A masterclass in failure: how the Democrats forgot to listen to people and the data
The greatest lessons come from failure - and it's better when someone else is doing the failing.

If failure is the greatest teacher, the Democrats have sure given us a masterclass on how to fail at strategy, tactics and just plain understanding data.
In a nutshell: if you don’t meet people where they are, don’t be surprised when they leave you behind.
David Shor’s team at Blue Rose Research did listen to the people. They ran 26 million interviews in 2024 - so many that they bulldozed the usual polling bias (you know, only weirdos enjoy being polled).
Watch him break it down on The Ezra Klein Show. It’s a testament to the power of data. The graphs are crisp and the forecast, spot on. So many mistakes could’ve been avoided if the Democrats had just listened.
Here are three that should matter to anyone in the business of changing minds.
MISTAKE 1 – OVERLOOKING THE DEMOGRAPHIC DIVIDE

Graph 1 shows the explosion of the political gender gap among young people. A likely reason? Social media content pushed to young men leans conservative, feeding anger, frustration, and a sense of exclusion. They feel ignored, shut out, disenfranchised; a trend happening in other countries too, Shor says.
So what did Democrats do?
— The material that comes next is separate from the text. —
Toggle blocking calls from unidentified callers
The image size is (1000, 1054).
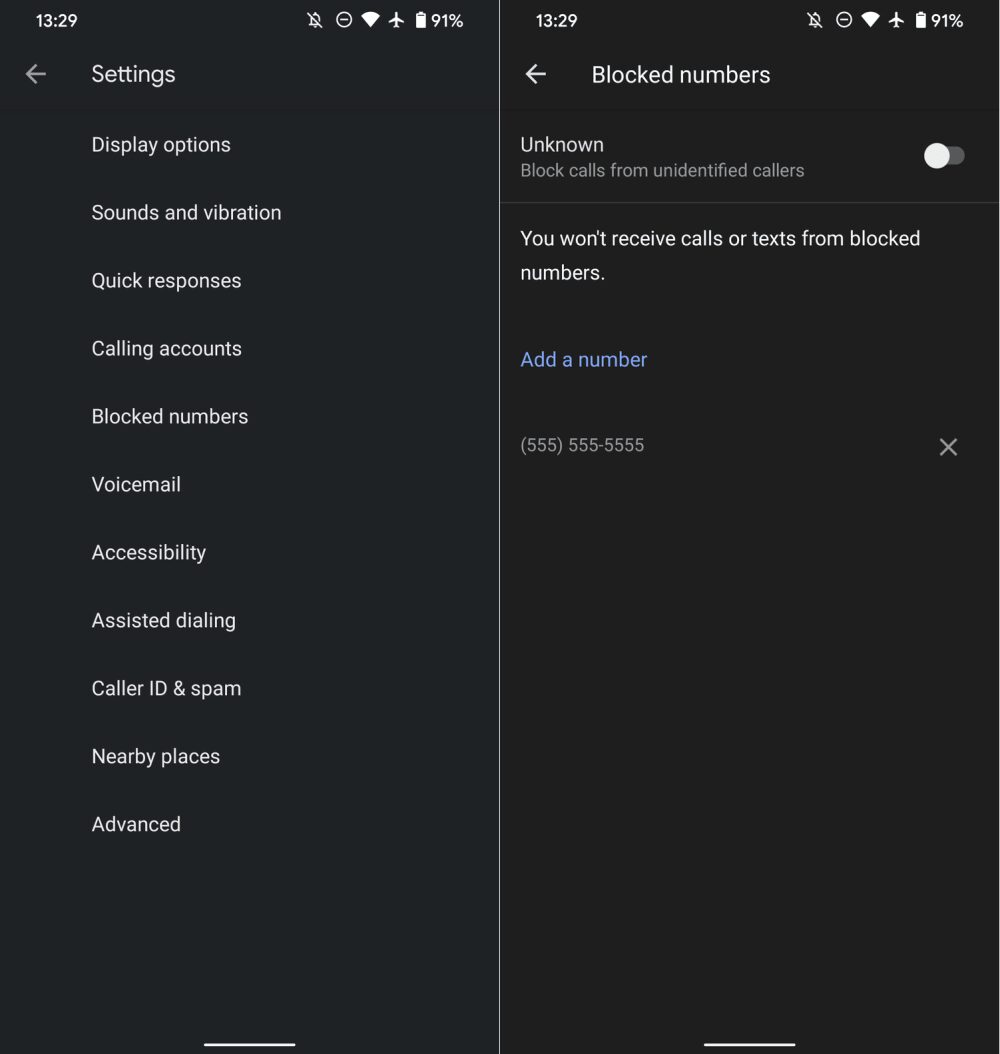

Either ignored them or made them feel like the villains.
MISTAKE 2 – TALKING ABOUT THE WRONG PROBLEMS

Graph 2 lays it out clearly - what voters actually cared about vs which party they trusted to handle it.
The top four issues were cost of living, the economy, inflation, and government spending. And Republicans had the upper hand on all of them.
If you’re getting beaten on the things that matter most, you have two choices: either change what people care about (good luck with that) or prove you can do a better job on those issues. That’s where advertising comes in.
MISTAKE 3 – NOT TESTING WHAT WORKS
Democrats had all the money in the world to spend on ads. They had the resources to reach everyone - to burst the media bubble. And yet, their ads weren’t breaking through.
Blue Rose tested 4,000+ ads from Harris. The best ones - the top 1% - had one thing in common: they tackled those exact key issues head-on.
Shor highlighted two examples. One ad showed Harris acknowledging that prices are too high, then laying out a plan to fix it. Another pointed out that Trump’s tax plan would raise grocery prices, while Democrats would cut middle-class taxes instead.
That’s what worked. And yet, instead of focusing on these messages, Democrats spread themselves thin with other priorities: democracy, the environment, abortion.
Voters didn’t care. They cared about their wallets. And Republicans - the same who have been crusading against empathy - actually understood them better. Oh, the irony.
Yes, the greatest lessons come from failure - especially when someone else is doing the failing. Let's hope they learn from this too.